Когда мы сворачиваем к дому Эмеральд, она колеблется и водит пальцем по роботу-вентилятору, что обдувает ее щеки и шею горячим воздухом.
– Мама снова ночует у Расти.
– Да?
– Уже почти неделю там живет.
– Не могу представить, чтобы моя мама оставила меня одного на неделю, – смеюсь я. – Вряд ли она мне настолько доверяет.
– Не останешься на ночь? – внезапно предлагает она.
– Э…
– И я не о том, о чем ты подумал.
– А я ни о чем и не думал.
Эмеральд выгибает свою идеальную бровь.
Час спустя она выходит из душа в длинной белой рубашке, словно викторианская дева. По идее, возбуждаться тут не от чего, но я завожусь. Влажная ткань липнет к ее животу и бедрам. Распущенные волосы ниспадают на плечи. И это тоже заводит.
Эмеральд забирается на кровать и кладет голову мне на грудь.
– Я рада, что ты здесь.
– Я тоже. – Я целую родинку у нее под глазом.
– Ночью тут слишком тихо. – Я целую другую родинку, на щеке. – Мне не нравится, когда слишком тихо. – Я целую ее в плечо. – Адам?
– Что?
– Я тебя люблю.
И снова мне не хватает воздуха, и сердце заходится.
– Я тоже тебя люблю.
35
Рассел стоит у меня в комнате. Он улыбается, но что-то не так, я это больше чувствую, чем вижу.
– Где ты был? – спрашивает дядя.
– В библиотеке.
– В библиотеке. – Он берет потрепанную книгу про Элиана Маринера, которую я забыл убрать в чемодан. – Читал что-то вроде этого?
Я киваю, и он смеется.
– Знаешь, кто сейчас заходил?
– Нет.
– Адам.
Мне становится дурно, словно я не стою, а несусь в машине.
– Он сказал, что уже здесь был. Что заходил в дом. – Его улыбка становится широкой и фальшивой, будто у клоуна. Будто она нарисована поверх оскала.
– Я… я велел ему уйти.
– Хочешь сказать, он вломился силой? – Рассел достает из кармана сотовый. – Мне позвонить в полицию?
Я медленно качаю головой.
– Итак, ты его впустил.
Я тереблю рукав.
– Отвечай.
Когда я киваю, у него на шее начинает пульсировать толстая жилка.
– Что ты ему сказал?
– Сказал?
– Именно.
– О чем?
– Почему ты дома.
– Ничего.
– Правда?

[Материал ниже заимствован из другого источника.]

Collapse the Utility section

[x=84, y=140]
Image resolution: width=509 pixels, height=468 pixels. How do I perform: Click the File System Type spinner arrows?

Совсем ничего?
– Я сказал, что болею.
– Я что, устанавливаю слишком много правил?
– Нет.
– А похоже, что так. – Он берется за подбородок, словно действительно размышляет. – Запоминать тебе нелегко, это я знаю. – Смешок. – Но ты же ничего не забыл, да? Ты велел ему уйти, значит, понимал: ему тут не место. Я прав?
– Я не знаю.
– Ты не знаешь.
– Не знаю.
Что-то мелькает, я теряю равновесие, а потом голова взрывается такой болью, что тяжело дышать. Я на полу, щека пульсирует, желудок крутит. Я перекатываюсь и приподнимаюсь на руках.
Рассел стоит надо мной с морской раковиной в кулаке. Он никогда прежде не бил меня по лицу. Никогда. Снова размытое пятно – и на этот раз удар приходится по рту. Губы разбиваются, я падаю на бок. Ошеломленный, щупаю лицо и вижу кровь на пальцах.
Я поднимаю взгляд. Кажется, Рассел еще сильнее разозлился, весь трясется, как желе.
Он вскидывает кулак с раковиной.
Я прикрываю голову.
И слышу треск.
Выглядываю из-под рук, вижу выбоину в стене и осколки раковины на полу. Я не шевелюсь, пока Рассел не вылетает из моей комнаты, а его машина не отъезжает от дома.
Не знаю, сколько я так стою. Только знаю, что волосы мокрые, ноги онемели, а нос и легкие обжигает холодом. Я оставляю велосипед напротив дома – моего настоящего дома, – но не вижу ничего. Только нечто зеленое и расплывчатое.
Я вижу лишь свое дыхание, оно вырывается изо рта облачками морозного пара. Будь под рукой бумага, я составил бы список. Один пункт, два, три. Список доказательств, что я жив.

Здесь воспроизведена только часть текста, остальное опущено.